I run a 23.10HPL_BENCHMARK with v100。
this is nvidia-smi in docker.
I run it with below code
mpirun -np 1 -mca pml ucx --mca btl ^vader,tcp,openib,uct -x UCX_NET_DEVICES=mlx5_0:1 ./hpl.sh --dat HPL-1GPU.dat --no-multinode --cuda-compat
But I encounter errors like this
================================================================================
HPL-NVIDIA 23.10.0 -- NVIDIA accelerated HPL benchmark -- NVIDIA
================================================================================
HPLinpack 2.1 -- High-Performance Linpack benchmark -- October 26, 2012
Written by A. Petitet and R. Clint Whaley, Innovative Computing Laboratory, UTK
Modified by Piotr Luszczek, Innovative Computing Laboratory, UTK
Modified by Julien Langou, University of Colorado Denver
================================================================================
An explanation of the input/output parameters follows:
T/V : Wall time / encoded variant.
N : The order of the coefficient matrix A.
NB : The partitioning blocking factor.
P : The number of process rows.
Q : The number of process columns.
Time : Time in seconds to solve the linear system.
Gflops : Rate of execution for solving the linear system.
The following parameter values will be used:
N : 92800
NB : 1024
PMAP : Column-major process mapping
P : 1
Q : 1
PFACT : Left
NBMIN : 2
NDIV : 2
RFACT : Left
BCAST : 2ringM
DEPTH : 1
SWAP : Spread-roll (long)
L1 : no-transposed form
U : transposed form
EQUIL : no
ALIGN : 8 double precision words
--------------------------------------------------------------------------------
- The matrix A is randomly generated for each test.
- The following scaled residual check will be computed:
||Ax-b||_oo / ( eps * ( || x ||_oo * || A ||_oo + || b ||_oo ) * N )

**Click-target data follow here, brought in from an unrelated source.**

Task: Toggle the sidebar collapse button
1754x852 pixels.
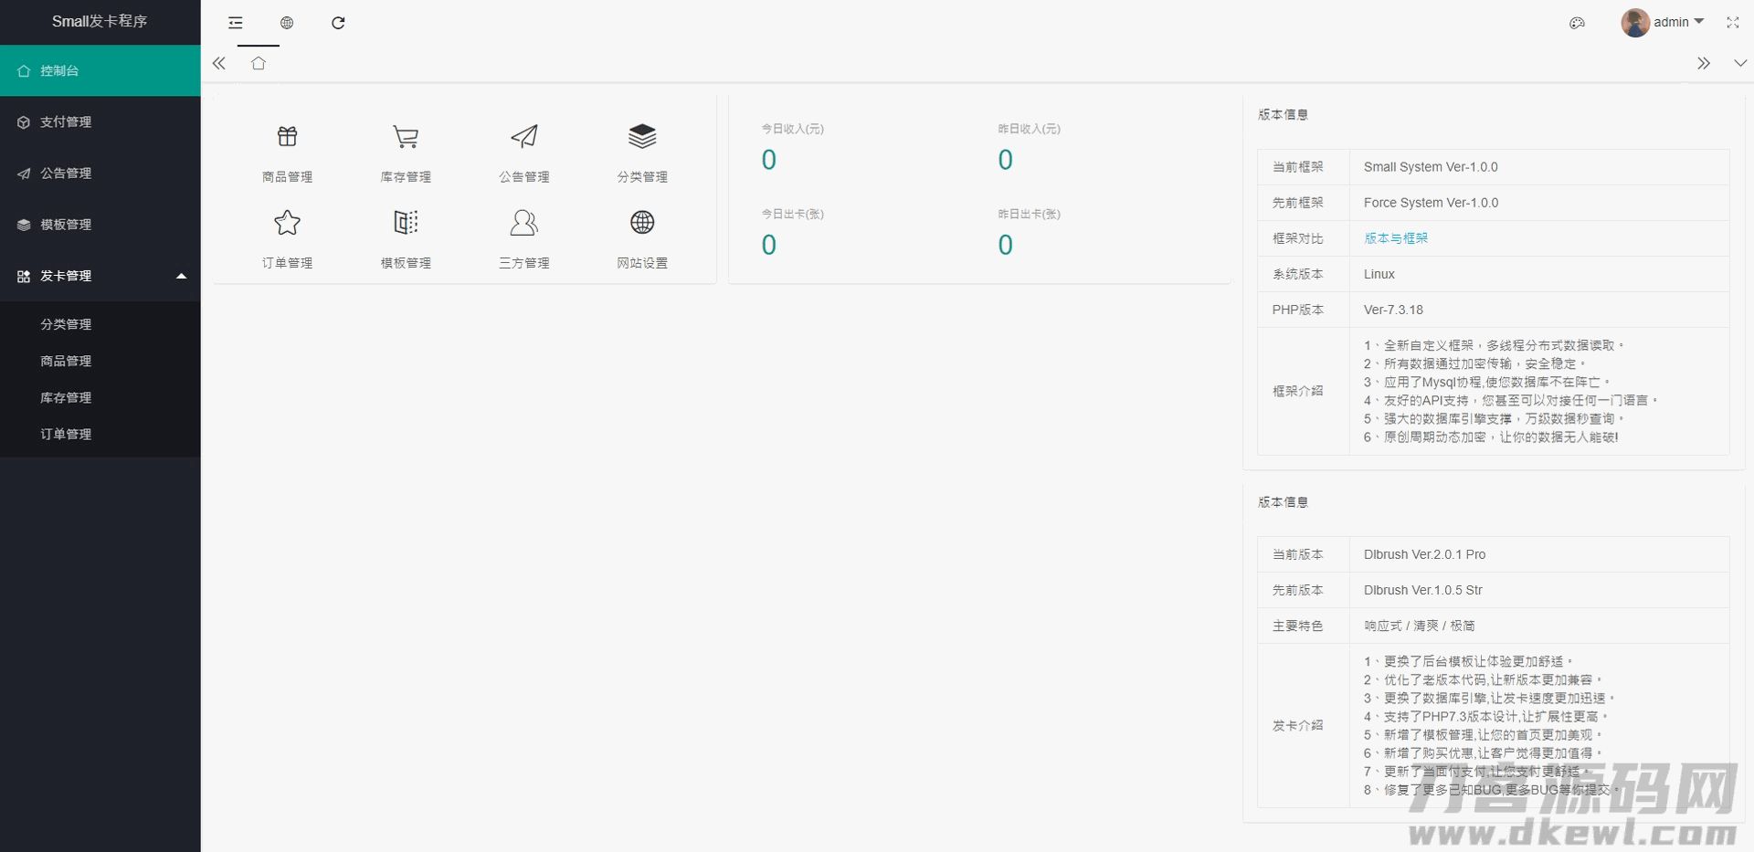Action: click(236, 23)
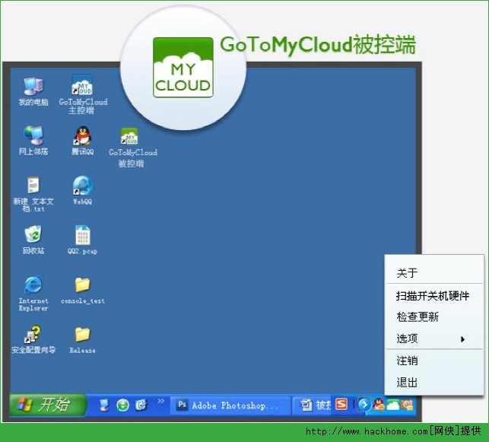Select the 腾讯QQ desktop icon
The width and height of the screenshot is (489, 442).
[82, 136]
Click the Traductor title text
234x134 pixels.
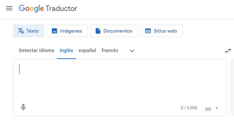pyautogui.click(x=61, y=9)

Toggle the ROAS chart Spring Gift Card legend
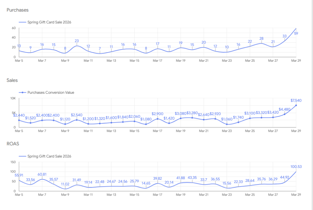49,156
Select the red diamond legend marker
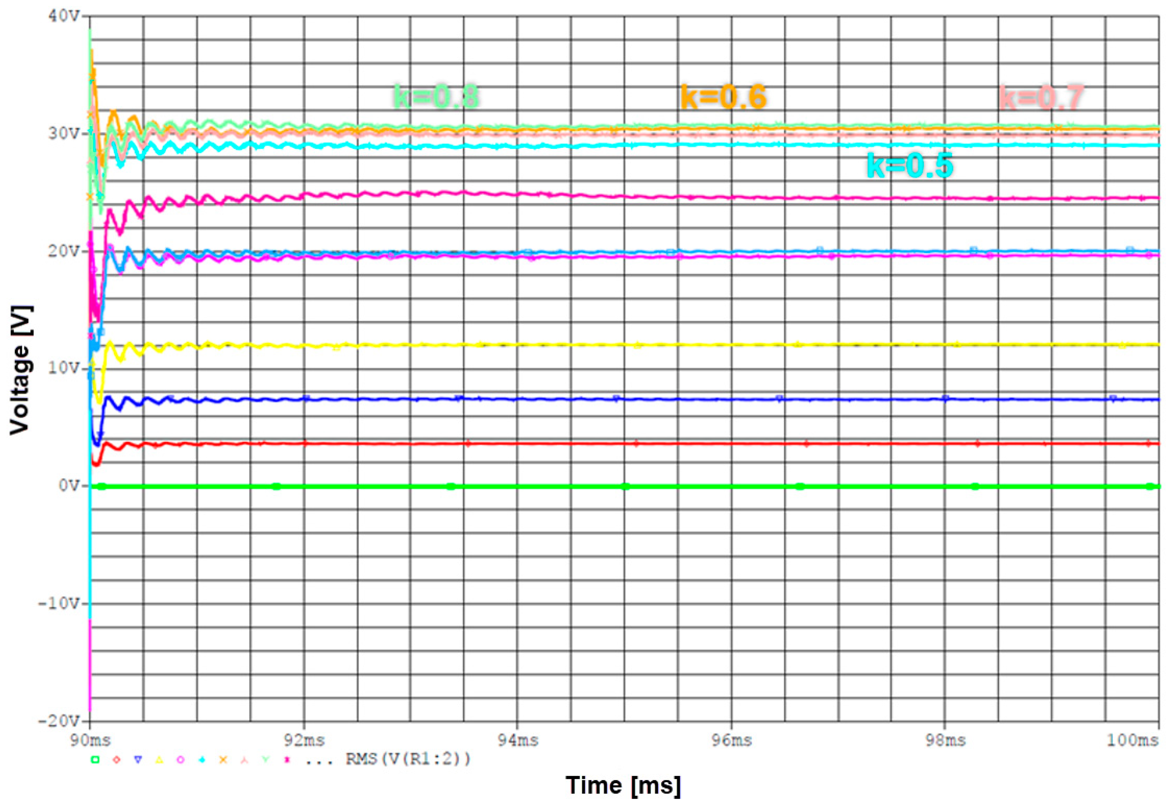This screenshot has height=806, width=1167. 117,760
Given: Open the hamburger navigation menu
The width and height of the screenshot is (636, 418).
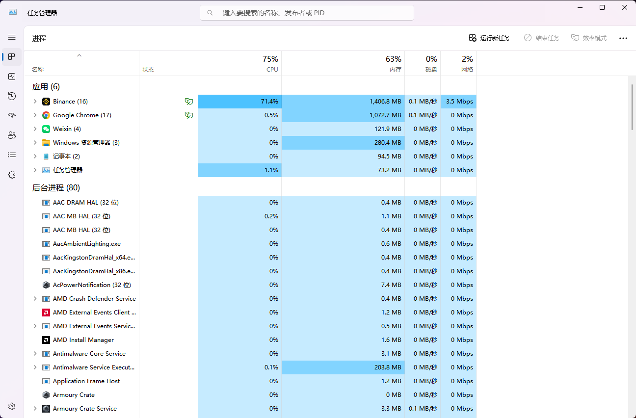Looking at the screenshot, I should [12, 37].
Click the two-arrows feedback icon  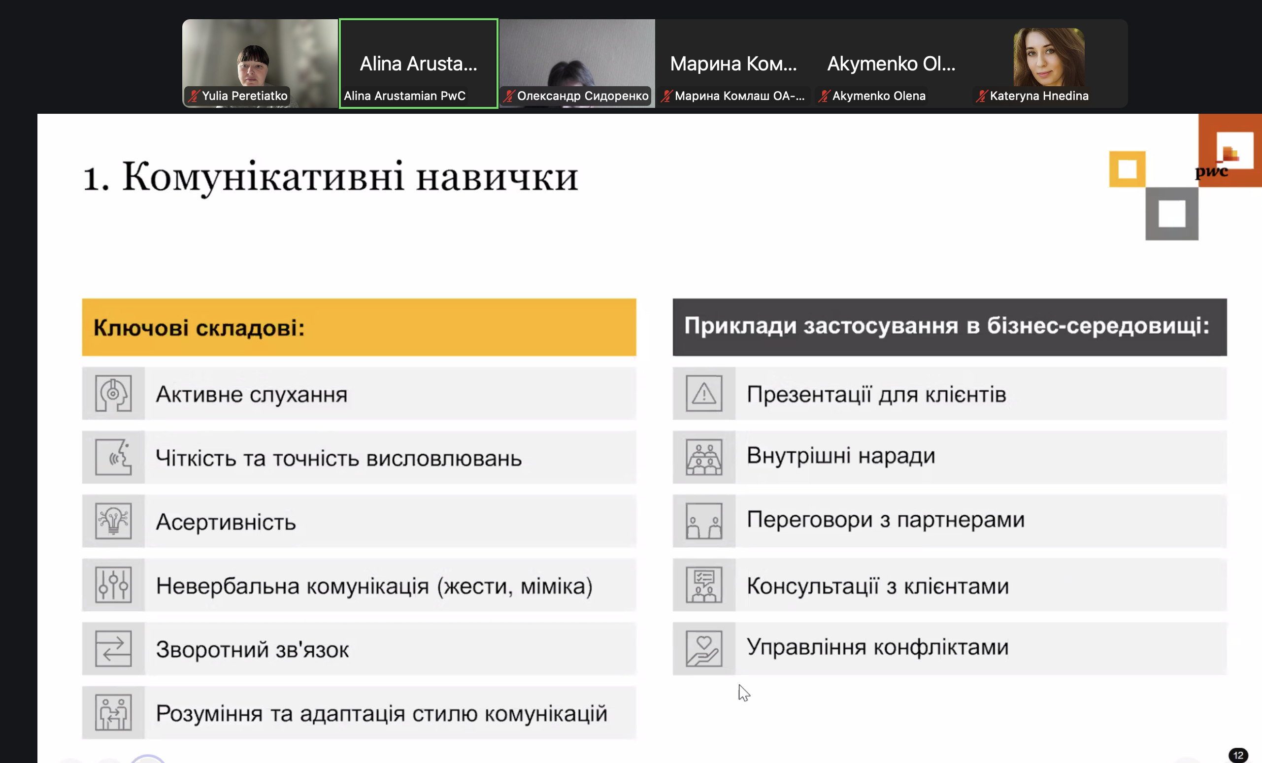113,649
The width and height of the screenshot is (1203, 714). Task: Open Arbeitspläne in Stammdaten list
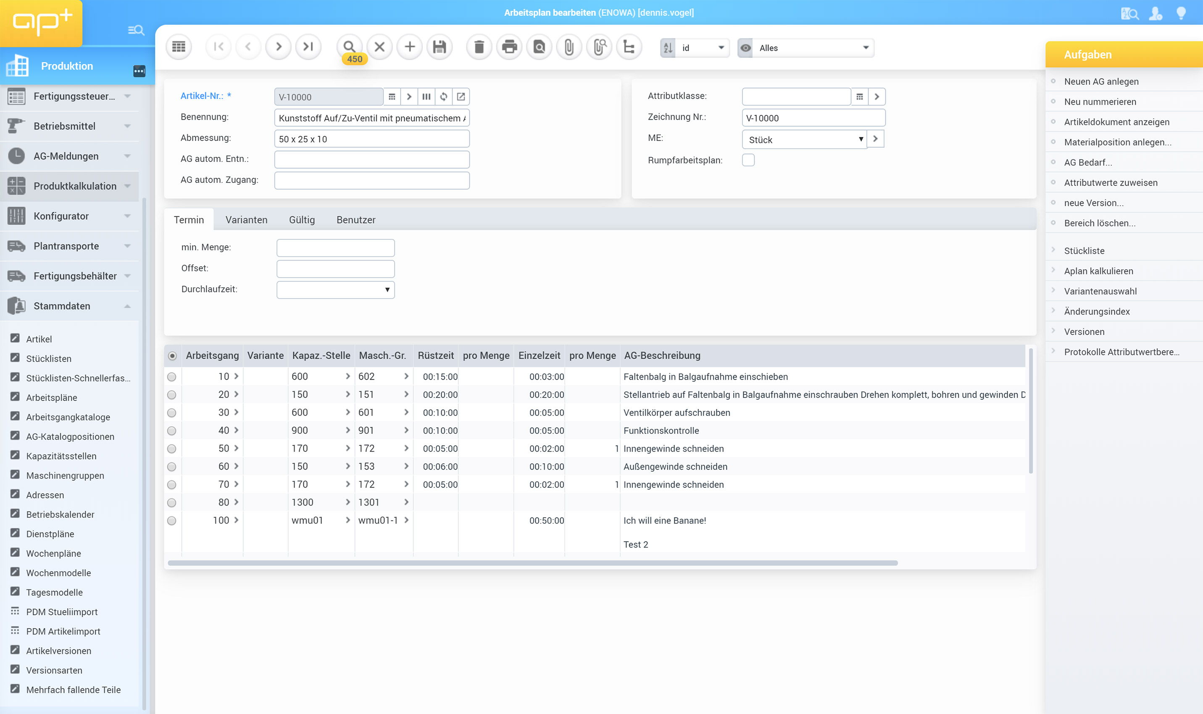click(51, 397)
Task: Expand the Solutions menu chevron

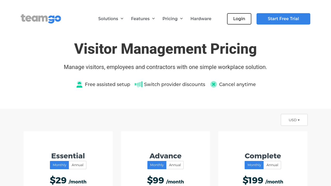Action: tap(122, 19)
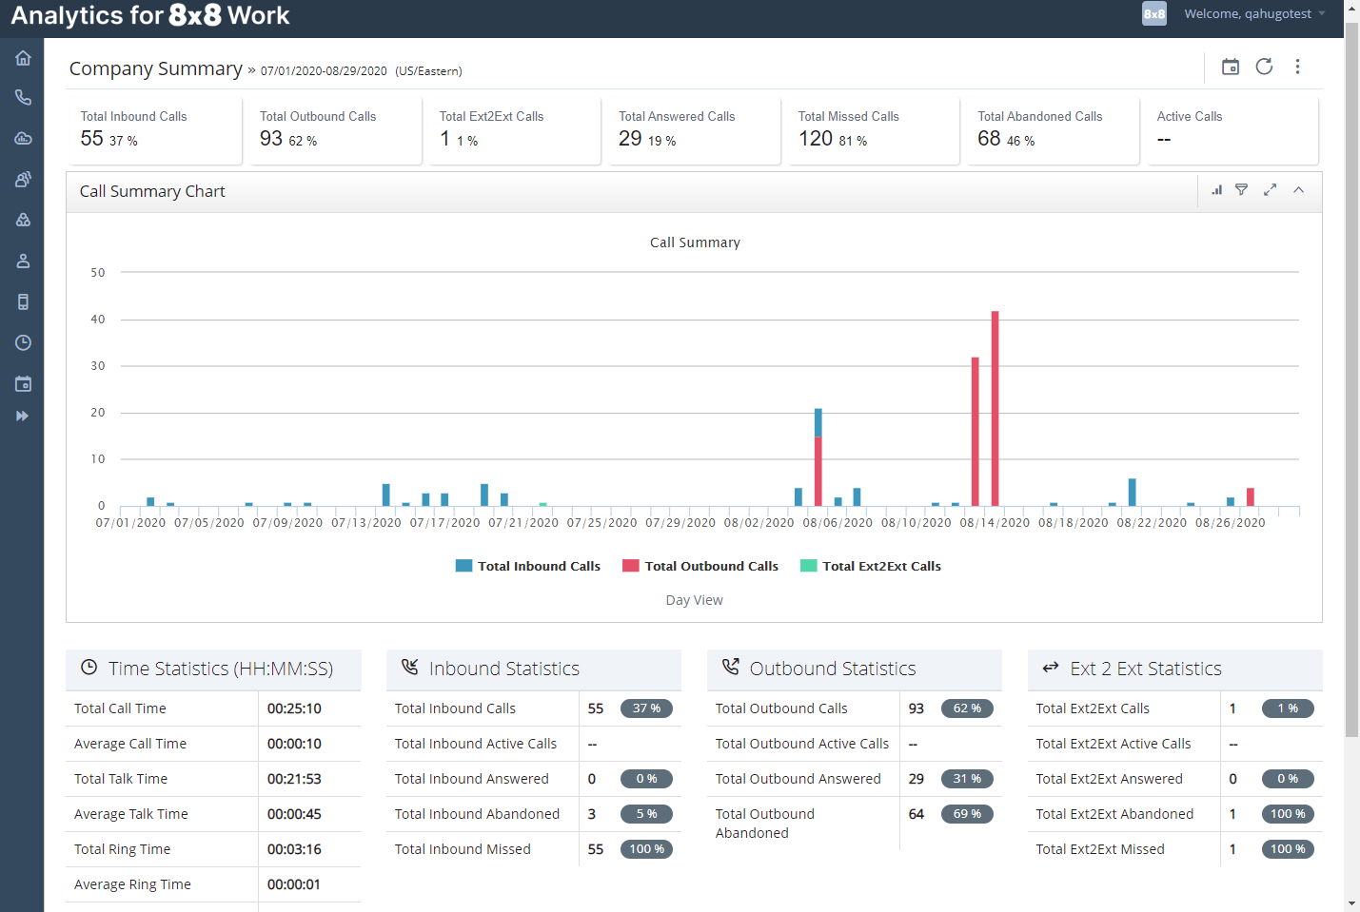Select the phone calls icon in the sidebar
Image resolution: width=1360 pixels, height=912 pixels.
click(x=23, y=96)
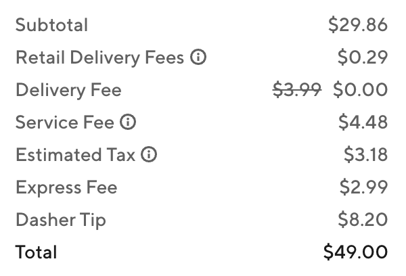Select the $49.00 total amount
406x276 pixels.
355,252
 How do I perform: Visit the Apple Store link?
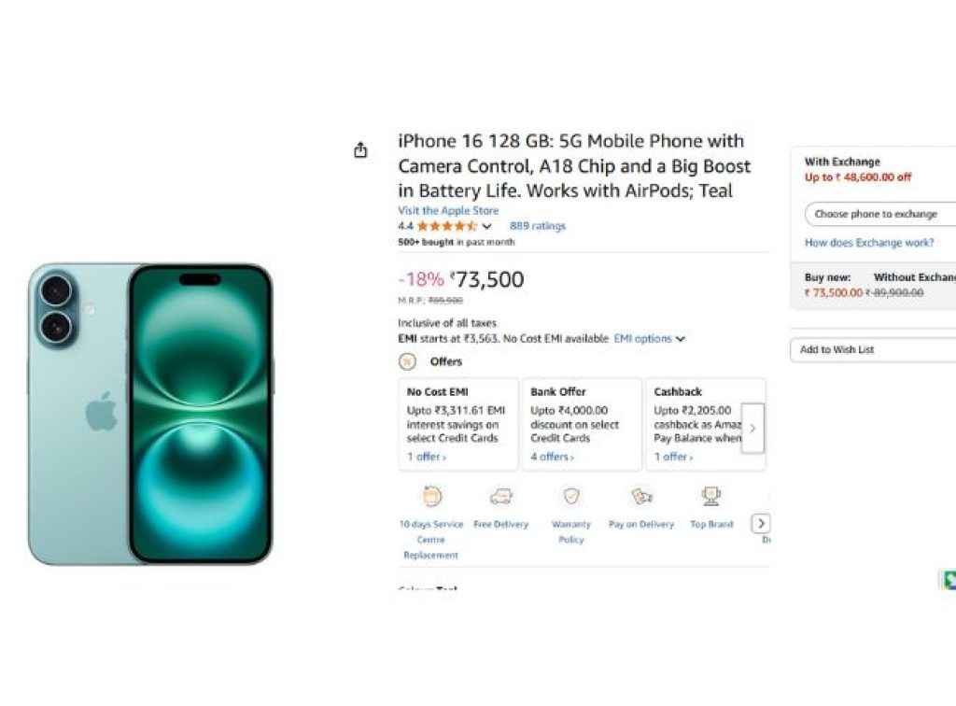(448, 210)
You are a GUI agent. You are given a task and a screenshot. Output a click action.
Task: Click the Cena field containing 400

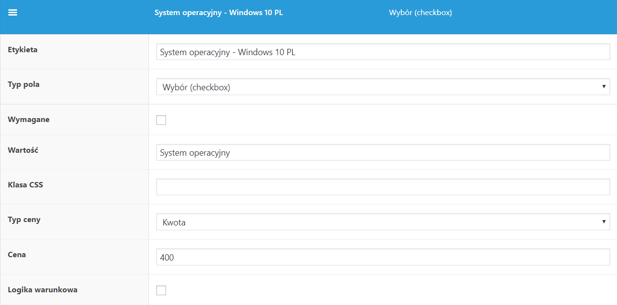click(x=383, y=257)
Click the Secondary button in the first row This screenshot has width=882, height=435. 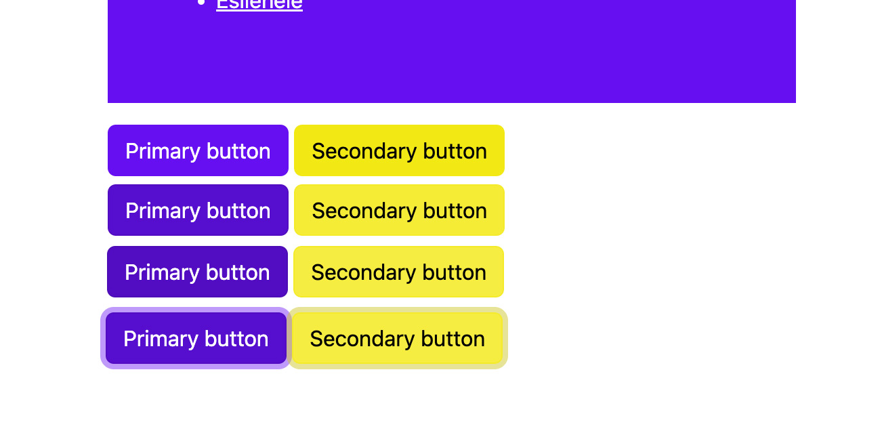click(x=399, y=150)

- The relative machine precision (eps) is taken to be 1.110223e-16
- Computational tests pass if scaled residuals are less than 16.0
HPL-NVIDIA ignores the following parameters from input file:
* Broadcast parameters
* Panel factorization parameters
* Look-ahead value
* L1 layout
* U layout
* Equilibration parameter
* Memory alignment parameter
HPL-NVIDIA settings from environment variables:
monitor_gpu from environment variable 0
warmup_end_prog from environment variable 5.0
test_loops from environment variable 1
hpl_cfg_cuda_vmm from environment variable 0
Device info:
Peak clock frequency 1380 MHz
SM 70
Number of SMs 80
Total memory available 31.74 GB
canUseHostPointerForRegisteredMem 1
canMapHostMemory 1
[HPL TRACE] cuda_nvshmem_init: max=0.4351 (0) min=0.4351 (0)
[WARNING] Change Input N 92800 to 92160
[HPL TRACE] ncclCommInitRank: max=0.1208 (0) min=0.1208 (0)
[cfe5c217c9f7:133 :0:133] Caught signal 11 (Segmentation fault: address not mapped to object at address (nil))
==== backtrace (tid: 133) ====
0 0x0000000000042520 __sigaction() ???:0
=================================
[cfe5c217c9f7:00133] *** Process received signal ***
[cfe5c217c9f7:00133] Signal: Segmentation fault (11)
[cfe5c217c9f7:00133] Signal code: (-6)
[cfe5c217c9f7:00133] Failing at address: 0x85
[cfe5c217c9f7:00133] [ 0] /usr/lib/x86_64-linux-gnu/libc.so.6(+0x42520)[0x7f4da9956520]
[cfe5c217c9f7:00133] *** End of error message ***
./hpl.sh: line 254: 133 Segmentation fault (core dumped) ${NUMCMD} ${CPUBIND} ${MEMBIND} ${XHPL} ${DAT}
--------------------------------------------------------------------------
Primary job terminated normally, but 1 process returned
a non-zero exit code. Per user-direction, the job has been aborted.
--------------------------------------------------------------------------
--------------------------------------------------------------------------
mpirun detected that one or more processes exited with non-zero status, thus causing
the job to be terminated. The first process to do so was:
Process name: [[44010,1],0]
Exit code: 139
--------------------------------------------------------------------------
It seem error happen in
cugetrfs_mp_init
Can someone help us?